From the President's Desk

Remembering a Hero

By Marcia Zarley Taylor

There's a line in "Band of Brothers," the award-winning HBO series that resonates with me. "Grandpa, were you a hero in the war?" a child asks one of the D Day paratroopers who also survived the Battle of the Bulge. "No, but I served in the company of heroes," he responds.

We don't work under anything close to battlefield stresses, but finding nobility in our co-workers and our life's work is one of the privileges of our career choice. In her own unique way, Farm Journal Editorial Director Sonja Hillgren, 58, who died of a brain tumor last month, was one of my own agricultural journalism inspirations. She gave our profession more stature and national presence than anyone else in her generation.

I knew Sonja for almost 30 years, first as my most respected competitor in the Washington press pool in the late 1970s and 1980s, later as a colleague and sounding board on stories, and for the past decade as my boss. Her passions, perhaps not in this order, were her native South Dakota, politics, farming and University of Missouri's J-school.

For her, journalism was a calling, like some people find the ministry or others dedicate themselves to medicine. Widowed by the time I met her in 1978, she made her career her life's work. She was on a first-name basis with secretaries of agriculture, trade ambassadors and congressmen, but used her access to improve conditions for American farm families. She understood the power of the press, but she never forgot it was all about serving the powerless or correcting an injustice. The people she wrote for were not the 2 million nameless farmers on a mailing list, but families she knew in places that don't show up on most road atlases. By midway through her career, I doubt there was a zip code in the U.S. where Sonja didn't know a farm family or someone connected to agriculture - and 9 times out of 10, they knew and admired her.

It was during the farm financial crisis of the early 1980s that Sonja, then the beat reporter responsible for covering Washington-based agricultural news for United Press International, first became a household name with the millions of people who depend on agriculture for their livelihoods and earned the lifelong respect of those who worked with her.

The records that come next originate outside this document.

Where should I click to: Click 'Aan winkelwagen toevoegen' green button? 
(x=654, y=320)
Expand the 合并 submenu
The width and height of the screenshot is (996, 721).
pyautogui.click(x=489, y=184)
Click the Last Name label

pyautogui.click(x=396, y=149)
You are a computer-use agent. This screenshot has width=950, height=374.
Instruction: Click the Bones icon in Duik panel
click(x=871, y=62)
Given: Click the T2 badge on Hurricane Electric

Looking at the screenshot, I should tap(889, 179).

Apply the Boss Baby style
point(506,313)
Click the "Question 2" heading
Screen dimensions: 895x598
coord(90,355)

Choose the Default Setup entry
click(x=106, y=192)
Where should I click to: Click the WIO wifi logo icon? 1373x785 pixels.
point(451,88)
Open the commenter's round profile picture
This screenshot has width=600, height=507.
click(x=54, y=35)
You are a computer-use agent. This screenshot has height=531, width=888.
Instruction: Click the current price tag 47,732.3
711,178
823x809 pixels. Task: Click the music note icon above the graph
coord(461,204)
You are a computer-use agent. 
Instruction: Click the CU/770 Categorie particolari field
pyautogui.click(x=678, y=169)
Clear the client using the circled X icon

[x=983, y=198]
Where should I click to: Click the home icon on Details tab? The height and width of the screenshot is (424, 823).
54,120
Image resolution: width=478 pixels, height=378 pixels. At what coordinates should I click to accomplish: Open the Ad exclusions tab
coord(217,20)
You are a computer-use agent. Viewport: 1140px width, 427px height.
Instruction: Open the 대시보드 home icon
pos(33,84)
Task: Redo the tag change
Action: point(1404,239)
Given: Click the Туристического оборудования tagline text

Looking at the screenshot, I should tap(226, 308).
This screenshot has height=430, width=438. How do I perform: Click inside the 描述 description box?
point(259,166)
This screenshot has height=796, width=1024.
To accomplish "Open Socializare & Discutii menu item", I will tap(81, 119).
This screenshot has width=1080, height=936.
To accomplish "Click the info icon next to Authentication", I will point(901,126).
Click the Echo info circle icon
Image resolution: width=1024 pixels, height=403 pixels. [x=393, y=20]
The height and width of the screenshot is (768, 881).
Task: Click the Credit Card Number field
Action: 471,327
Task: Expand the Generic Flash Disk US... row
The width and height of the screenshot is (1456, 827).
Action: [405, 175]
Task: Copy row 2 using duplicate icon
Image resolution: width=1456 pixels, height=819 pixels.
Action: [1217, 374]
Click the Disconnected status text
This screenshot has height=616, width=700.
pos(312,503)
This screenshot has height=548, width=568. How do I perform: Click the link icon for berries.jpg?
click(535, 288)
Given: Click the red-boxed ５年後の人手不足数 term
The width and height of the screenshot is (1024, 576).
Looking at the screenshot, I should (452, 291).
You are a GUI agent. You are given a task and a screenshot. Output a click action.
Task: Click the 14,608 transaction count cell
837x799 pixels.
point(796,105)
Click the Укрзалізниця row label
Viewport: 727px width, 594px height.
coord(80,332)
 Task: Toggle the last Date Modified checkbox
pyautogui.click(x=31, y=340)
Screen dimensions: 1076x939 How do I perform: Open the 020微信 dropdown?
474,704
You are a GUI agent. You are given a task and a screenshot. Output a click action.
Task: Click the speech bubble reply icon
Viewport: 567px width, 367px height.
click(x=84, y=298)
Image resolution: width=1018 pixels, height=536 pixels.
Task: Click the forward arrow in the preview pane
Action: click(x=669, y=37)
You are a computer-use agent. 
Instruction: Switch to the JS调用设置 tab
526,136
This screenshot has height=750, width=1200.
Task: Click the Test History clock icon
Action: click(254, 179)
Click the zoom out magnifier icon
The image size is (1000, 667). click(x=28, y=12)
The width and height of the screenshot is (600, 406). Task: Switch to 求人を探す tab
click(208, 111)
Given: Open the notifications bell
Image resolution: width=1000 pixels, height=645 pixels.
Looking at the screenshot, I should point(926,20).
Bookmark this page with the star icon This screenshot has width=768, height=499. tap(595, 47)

The 1985 farm bill negotiations occurred at one of modern agriculture's darkest hours. Record high interest rates meant approximately 25% of farm portfolios were classified as marginal loans and many farm families saw their life savings vanish with falling land prices. Foreclosures and auctions raced through the Midwest. Sonja reported on everything from the tractorcades to the acrimonious political debate. Often, her stories made the front page of newspapers across America. As Sen. Richard Lugar of Indiana told us when he nominated her for an Oscar in Agriculture several years ago, sometimes as late as 2 a.m., Sonja was the last person in the press gallery watching the floor debate in Congress. I think she stayed as the public's witness and as a visible sign that the American public watched and awaited their important work.

Later, through her visibility as president of the National Press Club, Sonja made agricultural journalism seem downright glamorous, says the Wall Street Journal's Scott Kilman. True, her closets were so full of designer clothes that she once broke the rods in her apartment - and that was after she made a trip to donate to Goodwill. But again, she knew she was Agriculture's representative on the world stage that year.

As Kilman told us, "I was thrilled when Sonja gave me a tour of the National Press Club that included anecdotes about the guys bellied up to the bar, who shook my hand only because I was with her. My conversations with Sonja over many years helped me to see larger issues and forces at play that I wouldn't have otherwise - sometimes because she took the time to call me up and tell me what I had missed in a story, and how to get right next time."

Clayton Yeutter, former trade ambassador and secretary of agriculture, could have been writing a job description for the ideal ag journalist during a tribute to her in 1998. "What I have especially liked about Sonja is that she is all business. And she is truly substantive. Many journalists are good writers, but they have no depth. They simply do not work hard enough to make a significant contribution to the debate of a particular issue. [Sonja] does her homework always; she asks the right questions, nearly always knowing the answer even before the question was posed; and she fills in the gaps of an interview with her own analysis, which is always thorough, fair and objective. Sonja can be a tough interviewer, but she expects the interviewee to know his or her stuff."

Journalists measure success not in wealth, but in the accuracy and impact of their work. Sonja had a keen ability to make the complex understandable, to "sell" city editors on the notion that urban audiences had a stake in American agriculture. She helped changed public opinion. Her work mattered, especially at a time when farmers needed real assistance. Sonja, respect is the greatest tribute your peers can give to you. Well done. Now it's our job to inspire more agricultural journalists to be like you.

Plans for a memorial to Sonja are under discussion and will be shared with AAEA members through The ByLine.